Well it did, but someone mentioned Tom Hogan, and I lost my train of thought...

5 comments:

Kath Lockett said...

In your inimitable way, MMcC, you've realised something that it took me nearly 40 years to realise - that no matter what group you find yourself in, there's always another one nearby to envy.

Unless you're wearing a shellsuit.

sparsely kate said...

I really enjoy your blog, you know that. I too have pondered the life of the track suited man that is overly friendly with strangers in bars. I always think there is something a bit sad about it and I feel for his wife at home washing his jocks and watching a current affair wondering when he'll come home reeking of pints and peanuts.

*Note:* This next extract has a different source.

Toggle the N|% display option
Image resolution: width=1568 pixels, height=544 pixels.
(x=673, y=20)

I had a guidance counsellor at school. She was a softly spoken alternative sort that wore striped socks and cable knitted jumpers around her chin. When I was 14 she got me to play with this mini-sandpit in the office. I had to build something that represented 'me'. So I erected this tower with thick blocks and she said, "Aha! See how you chose the thick blocks and not the thin ones? It's because you lock yourself in...you set up such huge walls so that you can't get hurt"
(cue the deep from the stomach sobs)

Anyway, have fun in Hobart drinking and make sure you never ever wear a tracksuit. x

Georgie B said...

I discovered pool/billiards at a young age myself.

I still play it to this day and I find its the best relaxing exercise in futility that one can do.

Jack Dorf said...

Belonging is the oddest thing.
I often fret and are deeply uncomfortable in social situations.

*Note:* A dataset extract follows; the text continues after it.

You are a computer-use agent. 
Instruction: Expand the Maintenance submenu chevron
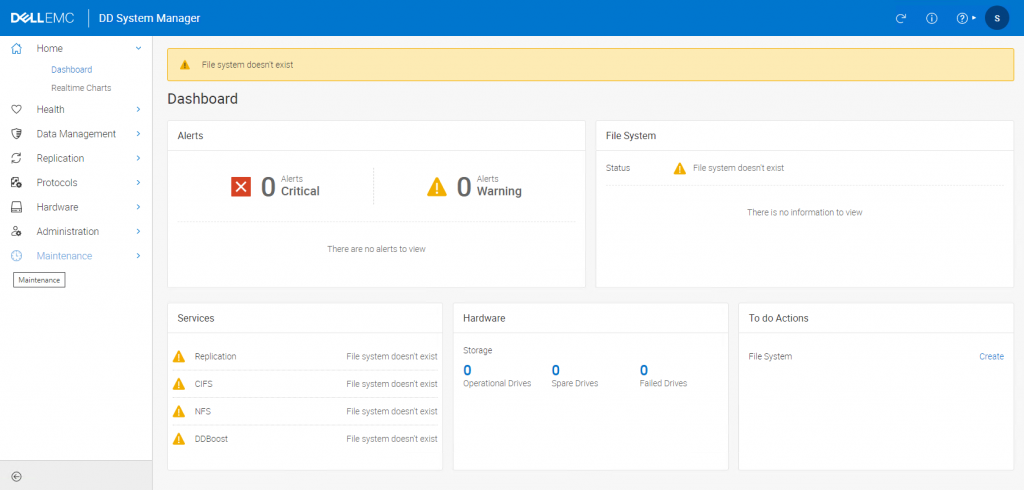138,256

Yet according to many observers I am the epitome of confidence and good fellowship in social situations.

Miles McClagan said...

I really wish I'd never worn a sheel suit, it stands out horribly as my worst fashion disaster. And yeah, there's always someone to envy in every group. It's always horribly flawed when you meet that person though...

There's a bar here called The Black Buffalo which is nothing but locals, it's all a bit sad, men hiding from the missus and using the TAB. What would have happened if you used the thin blocks? That all sounds like spurious set the kid up to fail nonsense - or so my Dad would say!

In Scotland, they say snooker ability is a sign of a mis-spent youth, ping pong is the sign of a young offenders home...

I think most people would think in company I'm one of the funniest people around, but if I don't know people, I think I've got nowt to say...it's funny. I hate sitting on my own though...I know that much!